Prior to his retirement from Canby PD, Schoenfeld had also served as a supervisor assigned to the South Metro Gang Task Force.
His law enforcement career, which spans more than three decades, also includes six years with the Oregon City Police Department and 10 with the Clackamas County Sheriff’s Office, where he served in patrol, Special Weapons and Tactics (SWAT), special investigations, case management and on the Regional Organized Crime and Narcotics Taskforce.
“I started this amazing journey 32 years ago,” the chief said. “I’ve experienced so much, and I just simply could not ask for more. I’ve been so blessed, but it is time now for me to step down and let this team that we’ve built together carry the torch.
“I’ve no doubt that this department will continue to progress and grow into an even better agency than it is now. I have no doubt they will do so with the highest integrity, dignity and honor.”
Achievements Schoenfeld cited include the hiring of four new officers, beginning the process of replacing aging equipment and computers with new technology and a fleet of vehicles, a new officer training program, and the formation of a bicycle patrol unit and human trafficking unit that has been modeled by other agencies.
During his tenure, the department also created a new contingency fund for the eventual construction of a new department headquarters, which Schoenfeld said is “badly needed,” and remodeled the current digs for use by City Hall in the future.
Schoenfeld’s final day with Molalla PD will be Nov. 30. He promised to do all he could to help with the transition to a new chief. City Administrator Dan Huff said the city would not be using an outside recruiter to replace Schoenfeld and expects to share more details about the plan and timeline at the next council meeting.
“Our city is losing a huge asset with Chief Schoenfeld retiring,” Molalla Mayor Scott Keyser told The Canby Current. “He has built such a great attitude within our department. He will be sadly missed.
While Schoenfeld’s retirement was sad but not entirely unexpected, Councilor Deller did surprise with his announcement that he would be stepping down less than a year into the term he won in the November general election.

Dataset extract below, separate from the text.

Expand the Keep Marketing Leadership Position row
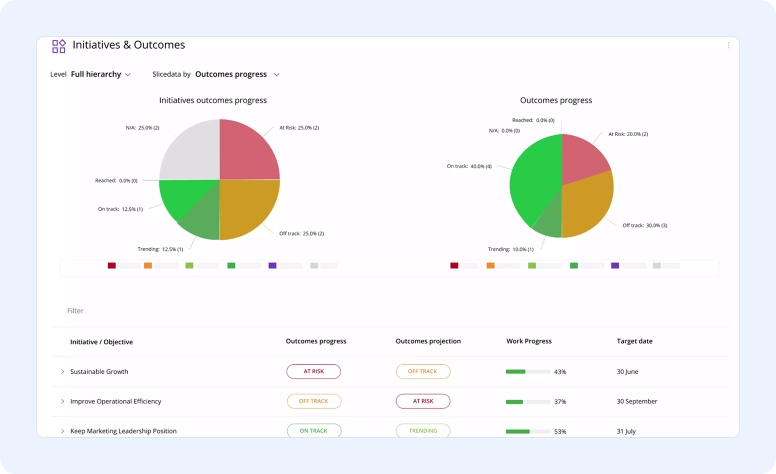Viewport: 776px width, 474px height. (x=62, y=431)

Deller, who was originally from Canby and attended Oregon State University before settling back in Molalla to raise a family, told his colleagues he would miss the community.

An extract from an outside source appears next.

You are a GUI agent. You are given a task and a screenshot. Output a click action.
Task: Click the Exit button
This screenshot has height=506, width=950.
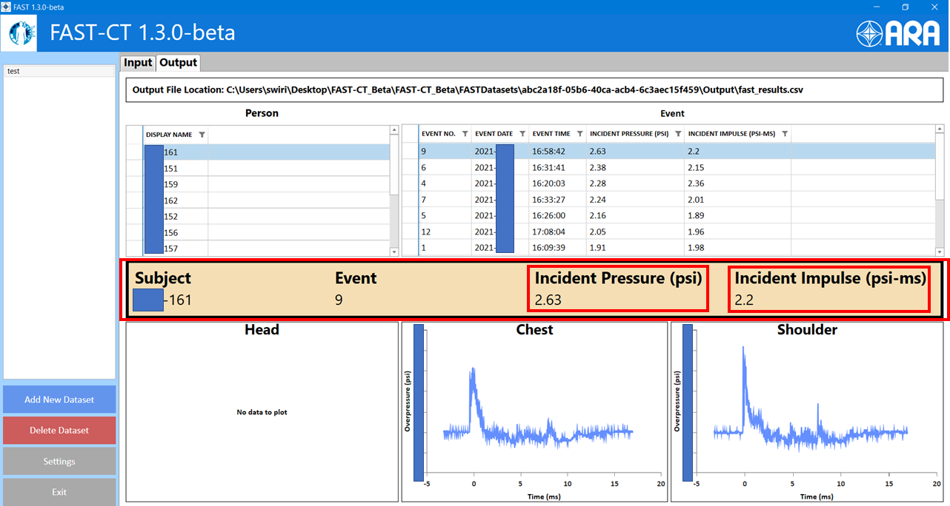point(59,492)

“We moved out here about 13 years ago and thought it would be my forever home,” Deller said. “I really love Molalla. … I’ve really enjoyed working with this team here. I couldn’t ask for better people to work with.”
Deller, who previously served on the Planning Commission, said he appreciates the values of the community and its way of life.

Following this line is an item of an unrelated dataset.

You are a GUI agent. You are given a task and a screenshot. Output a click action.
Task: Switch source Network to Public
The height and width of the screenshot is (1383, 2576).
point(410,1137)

“The values of Molalla are just incredible,” he said. “There’s unity and independence I don’t understand. The people are stubborn and they are helpful and I love it. I wish the state of Oregon espoused the same values as we see here, but it doesn’t.”
Deller said he and his family are moving to Texas.
“We just felt a real calling there,” he said. “God gave us a sign; we got a definite sign, a real push in that direction. And it’s all coming together much faster than we expected. I’ve really enjoyed my time here, and I look forward to coming back to visit.”
Keyser told the Current the city will be announcing the open vacancy at the Oct. 27th council meeting, along with the timeline for the application process. Keyser said he hopes the council will complete the process to seat a new councilor before the end of the year.